Content starts

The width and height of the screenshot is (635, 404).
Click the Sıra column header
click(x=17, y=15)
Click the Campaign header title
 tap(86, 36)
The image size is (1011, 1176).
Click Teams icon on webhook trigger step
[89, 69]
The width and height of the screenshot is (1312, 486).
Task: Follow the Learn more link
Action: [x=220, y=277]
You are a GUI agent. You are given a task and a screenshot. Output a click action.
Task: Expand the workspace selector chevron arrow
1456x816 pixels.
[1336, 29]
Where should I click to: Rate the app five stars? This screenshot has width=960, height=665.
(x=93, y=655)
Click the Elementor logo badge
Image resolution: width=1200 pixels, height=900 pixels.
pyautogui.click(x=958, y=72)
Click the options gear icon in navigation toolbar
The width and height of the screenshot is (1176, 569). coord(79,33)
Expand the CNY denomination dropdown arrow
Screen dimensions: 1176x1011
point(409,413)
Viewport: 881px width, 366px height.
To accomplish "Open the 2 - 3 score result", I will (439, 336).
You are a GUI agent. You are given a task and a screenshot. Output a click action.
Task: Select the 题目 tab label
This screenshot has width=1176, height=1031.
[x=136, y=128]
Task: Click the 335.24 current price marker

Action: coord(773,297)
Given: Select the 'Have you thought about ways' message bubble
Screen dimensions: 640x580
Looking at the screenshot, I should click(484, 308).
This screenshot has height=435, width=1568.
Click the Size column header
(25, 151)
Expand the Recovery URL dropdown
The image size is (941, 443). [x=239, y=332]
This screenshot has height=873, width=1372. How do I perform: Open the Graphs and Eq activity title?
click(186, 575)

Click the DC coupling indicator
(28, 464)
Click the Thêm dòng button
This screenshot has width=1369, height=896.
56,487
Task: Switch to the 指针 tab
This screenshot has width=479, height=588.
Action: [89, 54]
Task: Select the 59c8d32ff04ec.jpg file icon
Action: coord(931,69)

Content ends

▶ _WORK TASK_
Set down the listing again, exactly.

▶ _ANSWER_
The width and height of the screenshot is (635, 404).
Click the Sıra column header
click(x=17, y=15)
Click the Campaign header title
 tap(86, 36)
The image size is (1011, 1176).
Click Teams icon on webhook trigger step
[89, 69]
The width and height of the screenshot is (1312, 486).
Task: Follow the Learn more link
Action: [x=220, y=277]
You are a GUI agent. You are given a task and a screenshot. Output a click action.
Task: Expand the workspace selector chevron arrow
1456x816 pixels.
[1336, 29]
Where should I click to: Rate the app five stars? This screenshot has width=960, height=665.
(x=93, y=655)
Click the Elementor logo badge
Image resolution: width=1200 pixels, height=900 pixels.
pyautogui.click(x=958, y=72)
Click the options gear icon in navigation toolbar
The width and height of the screenshot is (1176, 569). coord(79,33)
Expand the CNY denomination dropdown arrow
Screen dimensions: 1176x1011
point(409,413)
Viewport: 881px width, 366px height.
To accomplish "Open the 2 - 3 score result", I will (439, 336).
You are a GUI agent. You are given a task and a screenshot. Output a click action.
Task: Select the 题目 tab label
This screenshot has width=1176, height=1031.
[x=136, y=128]
Task: Click the 335.24 current price marker

Action: coord(773,297)
Given: Select the 'Have you thought about ways' message bubble
Screen dimensions: 640x580
Looking at the screenshot, I should click(484, 308).
This screenshot has height=435, width=1568.
Click the Size column header
(25, 151)
Expand the Recovery URL dropdown
The image size is (941, 443). [x=239, y=332]
This screenshot has height=873, width=1372. How do I perform: Open the Graphs and Eq activity title?
click(186, 575)

Click the DC coupling indicator
(28, 464)
Click the Thêm dòng button
This screenshot has width=1369, height=896.
56,487
Task: Switch to the 指针 tab
This screenshot has width=479, height=588.
Action: [89, 54]
Task: Select the 59c8d32ff04ec.jpg file icon
Action: coord(931,69)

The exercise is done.